BEGIN
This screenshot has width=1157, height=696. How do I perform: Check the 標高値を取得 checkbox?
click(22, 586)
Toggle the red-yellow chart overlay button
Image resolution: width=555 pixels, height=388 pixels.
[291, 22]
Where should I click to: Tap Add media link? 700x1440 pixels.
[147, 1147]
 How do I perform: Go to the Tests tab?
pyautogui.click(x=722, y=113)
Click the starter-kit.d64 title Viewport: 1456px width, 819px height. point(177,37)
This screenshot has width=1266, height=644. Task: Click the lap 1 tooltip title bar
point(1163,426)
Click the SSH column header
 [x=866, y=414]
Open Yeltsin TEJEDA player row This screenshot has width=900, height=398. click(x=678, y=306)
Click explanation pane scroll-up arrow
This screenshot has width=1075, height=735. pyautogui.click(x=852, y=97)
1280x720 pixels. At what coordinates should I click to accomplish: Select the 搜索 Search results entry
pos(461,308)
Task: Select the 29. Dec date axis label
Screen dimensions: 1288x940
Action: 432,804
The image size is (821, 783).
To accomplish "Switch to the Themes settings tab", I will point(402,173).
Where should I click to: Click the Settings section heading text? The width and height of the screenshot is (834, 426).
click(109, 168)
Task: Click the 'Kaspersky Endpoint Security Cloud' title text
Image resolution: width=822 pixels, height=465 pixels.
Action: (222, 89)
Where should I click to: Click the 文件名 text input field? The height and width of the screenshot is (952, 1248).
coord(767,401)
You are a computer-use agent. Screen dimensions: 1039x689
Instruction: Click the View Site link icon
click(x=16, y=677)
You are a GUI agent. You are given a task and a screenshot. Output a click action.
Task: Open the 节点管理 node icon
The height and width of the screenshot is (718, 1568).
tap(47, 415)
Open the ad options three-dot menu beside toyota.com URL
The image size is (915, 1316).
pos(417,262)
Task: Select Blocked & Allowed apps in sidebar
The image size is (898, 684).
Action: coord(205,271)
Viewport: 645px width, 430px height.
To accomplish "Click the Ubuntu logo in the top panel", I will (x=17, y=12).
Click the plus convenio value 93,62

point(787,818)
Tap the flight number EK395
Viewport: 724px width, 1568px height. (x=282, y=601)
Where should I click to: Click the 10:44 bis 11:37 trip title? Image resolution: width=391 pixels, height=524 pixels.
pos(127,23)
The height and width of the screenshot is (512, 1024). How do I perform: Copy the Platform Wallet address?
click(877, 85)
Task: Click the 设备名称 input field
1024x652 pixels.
END
▶ **ASSIGNED TASK**
What lines in the data above carry "agent"? Return them all.

▶ **EXERCISE OUTPUT**
You are a computer-use agent. Screen dimensions: 1039x689
You are a GUI agent. You are given a task and a screenshot. Output a click action.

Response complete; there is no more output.